According to the DTE I opinion, this is a legitimate challenge. In fact, this is a far more legitimate challenge than that which the majority opinion condoned in the DTE I appeal. Given the DTE I holding, the district court erred by rejecting this challenge.
B.
USEPA also argues that “[wjhere a source should have expected a project to increase emissions, the work is a major modification and must meet the modification requirements” regardless of “post-project data.” Apt. Br. at 54. USEPA relies on the fact that the DTE I panel “knew that post-project data showed an emissions decrease, and yet ... remanded for further proceedings” anyway; if post-project data were determinative, “there would have been no reason for that remand.” Apt. Rep.
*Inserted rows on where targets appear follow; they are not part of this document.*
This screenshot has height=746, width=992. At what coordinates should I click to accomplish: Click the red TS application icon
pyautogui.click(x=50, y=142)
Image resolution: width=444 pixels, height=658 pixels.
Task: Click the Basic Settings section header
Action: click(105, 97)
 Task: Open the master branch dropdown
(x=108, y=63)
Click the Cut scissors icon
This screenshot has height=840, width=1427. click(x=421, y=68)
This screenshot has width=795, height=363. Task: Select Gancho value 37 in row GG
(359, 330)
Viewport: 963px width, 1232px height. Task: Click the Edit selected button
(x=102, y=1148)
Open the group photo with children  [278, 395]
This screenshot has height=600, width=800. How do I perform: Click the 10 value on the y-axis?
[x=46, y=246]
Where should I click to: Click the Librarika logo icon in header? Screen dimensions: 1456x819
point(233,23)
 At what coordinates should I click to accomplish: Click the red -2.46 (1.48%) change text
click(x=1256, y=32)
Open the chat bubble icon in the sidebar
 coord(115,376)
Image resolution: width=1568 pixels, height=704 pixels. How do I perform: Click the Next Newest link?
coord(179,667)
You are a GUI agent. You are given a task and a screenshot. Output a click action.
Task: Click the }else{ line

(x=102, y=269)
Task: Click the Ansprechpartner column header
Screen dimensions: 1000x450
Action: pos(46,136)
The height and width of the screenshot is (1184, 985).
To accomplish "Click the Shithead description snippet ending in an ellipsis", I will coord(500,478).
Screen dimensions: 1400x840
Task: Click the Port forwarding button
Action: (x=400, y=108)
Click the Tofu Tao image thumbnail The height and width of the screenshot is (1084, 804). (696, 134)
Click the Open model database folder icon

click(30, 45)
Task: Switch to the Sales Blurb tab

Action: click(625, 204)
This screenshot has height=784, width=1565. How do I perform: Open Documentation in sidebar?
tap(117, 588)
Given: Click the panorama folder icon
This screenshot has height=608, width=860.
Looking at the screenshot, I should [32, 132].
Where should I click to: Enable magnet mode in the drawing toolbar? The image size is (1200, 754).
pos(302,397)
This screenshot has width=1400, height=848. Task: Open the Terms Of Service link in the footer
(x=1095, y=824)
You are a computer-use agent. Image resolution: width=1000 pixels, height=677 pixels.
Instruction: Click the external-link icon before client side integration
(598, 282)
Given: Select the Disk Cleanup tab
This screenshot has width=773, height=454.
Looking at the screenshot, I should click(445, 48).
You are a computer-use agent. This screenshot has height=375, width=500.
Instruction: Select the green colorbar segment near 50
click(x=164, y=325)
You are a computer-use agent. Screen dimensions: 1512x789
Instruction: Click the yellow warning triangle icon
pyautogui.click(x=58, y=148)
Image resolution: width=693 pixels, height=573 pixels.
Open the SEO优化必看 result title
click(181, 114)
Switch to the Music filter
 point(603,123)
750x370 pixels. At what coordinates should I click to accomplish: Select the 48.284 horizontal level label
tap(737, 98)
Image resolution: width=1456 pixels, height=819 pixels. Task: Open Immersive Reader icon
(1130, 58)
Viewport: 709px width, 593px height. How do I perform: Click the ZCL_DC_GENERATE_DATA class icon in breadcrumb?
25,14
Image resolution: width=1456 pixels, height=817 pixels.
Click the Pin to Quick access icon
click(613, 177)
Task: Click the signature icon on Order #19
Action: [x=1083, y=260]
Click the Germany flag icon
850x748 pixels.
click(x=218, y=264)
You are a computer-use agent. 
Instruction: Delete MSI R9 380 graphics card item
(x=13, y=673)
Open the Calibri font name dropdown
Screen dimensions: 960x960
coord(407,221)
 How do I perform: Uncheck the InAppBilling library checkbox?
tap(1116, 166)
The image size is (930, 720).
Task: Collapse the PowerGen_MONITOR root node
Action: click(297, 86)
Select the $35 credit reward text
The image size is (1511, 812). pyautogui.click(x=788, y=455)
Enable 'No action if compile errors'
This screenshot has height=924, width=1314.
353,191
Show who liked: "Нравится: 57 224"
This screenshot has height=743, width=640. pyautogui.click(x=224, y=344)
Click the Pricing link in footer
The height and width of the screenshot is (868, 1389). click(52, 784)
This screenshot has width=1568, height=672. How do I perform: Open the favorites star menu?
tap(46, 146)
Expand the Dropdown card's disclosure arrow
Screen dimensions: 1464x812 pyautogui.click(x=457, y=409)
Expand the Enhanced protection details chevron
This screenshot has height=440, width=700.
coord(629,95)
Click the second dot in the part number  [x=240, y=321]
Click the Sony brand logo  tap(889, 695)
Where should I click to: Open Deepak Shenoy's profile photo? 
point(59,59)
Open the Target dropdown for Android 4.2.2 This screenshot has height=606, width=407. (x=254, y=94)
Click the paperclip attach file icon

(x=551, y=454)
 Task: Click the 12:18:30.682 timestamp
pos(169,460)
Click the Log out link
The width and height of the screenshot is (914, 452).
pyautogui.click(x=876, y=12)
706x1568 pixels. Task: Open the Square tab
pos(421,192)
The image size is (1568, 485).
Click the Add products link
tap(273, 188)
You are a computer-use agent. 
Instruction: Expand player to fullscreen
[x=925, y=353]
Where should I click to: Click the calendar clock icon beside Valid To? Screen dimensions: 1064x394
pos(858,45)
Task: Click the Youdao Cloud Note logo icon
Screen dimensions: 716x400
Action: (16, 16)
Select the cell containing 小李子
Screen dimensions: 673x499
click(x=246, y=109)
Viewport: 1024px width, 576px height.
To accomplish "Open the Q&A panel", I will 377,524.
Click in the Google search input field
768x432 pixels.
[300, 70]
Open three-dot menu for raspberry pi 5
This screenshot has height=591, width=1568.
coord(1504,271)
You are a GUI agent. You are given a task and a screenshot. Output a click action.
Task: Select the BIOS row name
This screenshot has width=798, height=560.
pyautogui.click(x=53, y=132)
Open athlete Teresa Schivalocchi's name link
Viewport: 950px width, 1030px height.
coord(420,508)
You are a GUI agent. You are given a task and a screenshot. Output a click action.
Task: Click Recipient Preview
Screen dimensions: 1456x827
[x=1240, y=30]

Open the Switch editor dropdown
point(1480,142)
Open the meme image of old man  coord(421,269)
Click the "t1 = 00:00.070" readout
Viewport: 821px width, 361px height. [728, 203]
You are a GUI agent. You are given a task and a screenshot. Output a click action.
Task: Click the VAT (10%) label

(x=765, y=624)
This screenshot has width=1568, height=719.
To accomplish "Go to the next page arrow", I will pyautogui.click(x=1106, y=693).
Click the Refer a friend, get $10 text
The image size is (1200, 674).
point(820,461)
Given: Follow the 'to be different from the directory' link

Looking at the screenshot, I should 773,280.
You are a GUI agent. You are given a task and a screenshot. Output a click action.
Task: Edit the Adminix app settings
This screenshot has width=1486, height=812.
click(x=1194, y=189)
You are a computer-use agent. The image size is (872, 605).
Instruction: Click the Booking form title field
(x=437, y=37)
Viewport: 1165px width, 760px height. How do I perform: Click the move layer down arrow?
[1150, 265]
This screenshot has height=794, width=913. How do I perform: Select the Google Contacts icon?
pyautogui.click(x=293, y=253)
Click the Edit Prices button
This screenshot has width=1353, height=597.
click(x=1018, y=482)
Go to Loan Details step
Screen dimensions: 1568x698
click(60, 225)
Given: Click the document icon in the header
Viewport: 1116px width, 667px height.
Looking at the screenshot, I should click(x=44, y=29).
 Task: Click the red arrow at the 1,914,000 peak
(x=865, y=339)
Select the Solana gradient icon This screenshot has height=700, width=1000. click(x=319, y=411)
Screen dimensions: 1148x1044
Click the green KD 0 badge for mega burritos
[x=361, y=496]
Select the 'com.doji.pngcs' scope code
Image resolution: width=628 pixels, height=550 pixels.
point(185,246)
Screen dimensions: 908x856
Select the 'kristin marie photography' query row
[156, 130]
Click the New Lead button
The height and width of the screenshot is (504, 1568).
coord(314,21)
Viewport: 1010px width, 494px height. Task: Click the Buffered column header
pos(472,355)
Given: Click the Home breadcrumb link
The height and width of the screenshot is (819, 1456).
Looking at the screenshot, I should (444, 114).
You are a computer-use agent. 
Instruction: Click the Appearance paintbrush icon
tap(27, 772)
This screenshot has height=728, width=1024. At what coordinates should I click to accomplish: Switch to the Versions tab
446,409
Br. at 9-10. This reasoning actually applies throughout.
III.
Based on the foregoing, I conclude that, because we are bound by the DTE I opinion, we must reverse the grant of summary judgment to DTE and remand for reconsideration consistent with that prior opinion. Therefore, I concur in the judgment to REVERSE and REMAND. I do not join any language or analysis that expands or alters the prior opinion.
. In their entirety:
(a) Except as otherwise provided in paragraphs (a)(2)(v) and (vi) of this section, and consistent with the definition of major modification contained in paragraph (b)(2) of this section, a project is a major modification for a regulated NSR pollutant if it causes two types of emissions increases• — a significant emissions increase (as defined in paragraph (b)(40) of this section), and a significant net emissions increase (as defined in paragraphs (b)(3) and (b)(23) of this section). The project is not a major modification if it does not cause a significant emissions increase. If the project causes a significant emissions increase, then the project is a major modification only if it also results in a significant net emissions increase.
(b) The procedure for calculating (before beginning actual construction) whether a significant emissions increase (i.e., the first step of the process) will occur depends upon the type of emissions units being modified, according to paragraphs (a)(2)(iv)(c) through (f) of this section. The procedure for calculating (before beginning actual construction) whether a significant net emissions increase will occur at the major stationary source (i.e., the second step of the process) is contained in the definition in paragraph (b)(3) of this section. Regardless of any such preconstruction projections, a major modification results if the project causes a significant emissions increase and a significant net emissions increase.
40 C.F.R. § 52.21 (a)(2)(iv) (emphasis added).
, As I said in that dissent: "It bears repeating that USEPA does not contend that DTE failed to make a projection or failed to follow the regulations.... [I]f USEPA had wanted to challenge an operator’s failure to make a projection or failure to follow the governing regulation ..., that would present different considerations and perhaps result in a different outcome.” DTE I, 711 F.3d at 652 n.2 (Bat-chelder, J., dissenting).